▶ [PASSAGE SHOWN]:
┌──

Quality is free

or, Let's heal the wound (again) between management and engineering

Feb 12, 2024

I apologize for not sending the newsletter last week. My family and I got sick, and I prioritized that. Plus, I didn’t want to send a low-quality email just to send it. We’re all better now. Enjoy!

The first time I heard the phrase “quality is free,” I laughed out loud. I had been putting so much effort into quality, it was hardly free. But then I started reading about what the phrase meant, and I had to admit it was true—at least in manufacturing. I think it’s true in software as well.

The phrase “quality is free” comes from Philip Crosby who wrote a book by the same title. It plays off the common sense tradeoff between quality and cost. I could buy a broom at the dollar store for $1. The bristles will fall out. Maybe it won’t even sweep up dust. But I can spend $10 and get a decent broom. When I’m cleaning the floor, I could do a quick job or put in more time and effort and get a higher-quality result. In many situations, quality has a cost. These form our intuitive notion of the tradeoff.

However, when we’re talking about complex tasks, the tradeoff doesn’t make sense anymore. If I’m stacking blocks as high as I can, it might take me 10 minutes to stack 20 blocks before they fall. To get back to 20, it will take me 10 minutes again. Or I could spend 12 minutes to get the stack of 20 very well alligned the first time so I don’t have to redo it. Because of an extra 2 minutes of investment, I saved 10 minutes of rework. Somewhere between 10 and 20 blocks, it became cost-effective to focus on quality.

The difference between sweeping and blocks is the dependence on the quality of prior work. You can’t stack high on unbalanced blocks. And if you sweep every day, you get a similar effect. Spending a little more time today might save you more time than that tomorrow when it’s time to sweep.

Software is more like stacking blocks than about sweeping once. The current quality of the software has a big influence on how fast I can code. And we know this in our industry, even if we don’t practice it so well. The tradeoff between quality and speed is an illusion.

The DORA research also bears this out. In Accelerate, the authors point out that the metric associated with speed, deployment frequency, was correlated with the metric associated with quality, change failure rate. According to reason, anecdote, and empirical data, quality is free.

└──

▶ [AIM OF THE EXERCISE]: Print the part of the essay on quality above that begins at "Feb 12, 2024" and stops after "better now. Enjoy!", copying it word for word.

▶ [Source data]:
┌──

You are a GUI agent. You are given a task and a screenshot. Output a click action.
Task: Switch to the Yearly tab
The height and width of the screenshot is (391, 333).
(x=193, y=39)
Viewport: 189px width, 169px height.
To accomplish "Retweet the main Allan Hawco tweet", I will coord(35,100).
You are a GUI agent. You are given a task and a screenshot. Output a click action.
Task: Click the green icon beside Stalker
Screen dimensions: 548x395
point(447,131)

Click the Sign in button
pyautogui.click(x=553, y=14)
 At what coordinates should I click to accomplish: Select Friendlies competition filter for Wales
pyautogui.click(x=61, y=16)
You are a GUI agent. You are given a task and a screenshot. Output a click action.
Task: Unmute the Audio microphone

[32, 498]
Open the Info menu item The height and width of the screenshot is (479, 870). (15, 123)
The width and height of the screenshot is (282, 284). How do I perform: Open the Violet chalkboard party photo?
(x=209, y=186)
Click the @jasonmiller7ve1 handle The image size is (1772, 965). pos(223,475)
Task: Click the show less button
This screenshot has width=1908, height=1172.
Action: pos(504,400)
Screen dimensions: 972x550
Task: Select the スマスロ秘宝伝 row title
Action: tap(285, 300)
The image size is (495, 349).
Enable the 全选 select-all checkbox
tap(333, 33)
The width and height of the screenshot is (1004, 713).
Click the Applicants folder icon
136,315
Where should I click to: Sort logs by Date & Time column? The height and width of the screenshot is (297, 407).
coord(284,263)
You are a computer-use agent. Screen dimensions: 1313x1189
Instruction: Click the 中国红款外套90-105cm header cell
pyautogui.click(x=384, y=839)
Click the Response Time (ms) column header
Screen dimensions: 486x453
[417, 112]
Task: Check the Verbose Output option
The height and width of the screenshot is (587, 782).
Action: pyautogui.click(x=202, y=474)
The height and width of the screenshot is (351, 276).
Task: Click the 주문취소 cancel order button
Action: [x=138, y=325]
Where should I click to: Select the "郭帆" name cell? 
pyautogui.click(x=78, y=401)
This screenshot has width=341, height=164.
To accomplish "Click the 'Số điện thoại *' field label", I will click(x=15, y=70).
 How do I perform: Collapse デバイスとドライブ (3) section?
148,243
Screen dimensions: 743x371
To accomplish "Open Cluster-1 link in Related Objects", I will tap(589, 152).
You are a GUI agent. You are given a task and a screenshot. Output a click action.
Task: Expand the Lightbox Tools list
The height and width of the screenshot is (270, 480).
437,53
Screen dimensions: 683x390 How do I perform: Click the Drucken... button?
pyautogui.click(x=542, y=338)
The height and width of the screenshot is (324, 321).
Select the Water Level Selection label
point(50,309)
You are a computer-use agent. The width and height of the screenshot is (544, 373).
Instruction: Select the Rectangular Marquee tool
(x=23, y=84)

└──

▶ [ANSWER FOR THE TASK]:
Feb 12, 2024

I apologize for not sending the newsletter last week. My family and I got sick, and I prioritized that. Plus, I didn’t want to send a low-quality email just to send it. We’re all better now. Enjoy!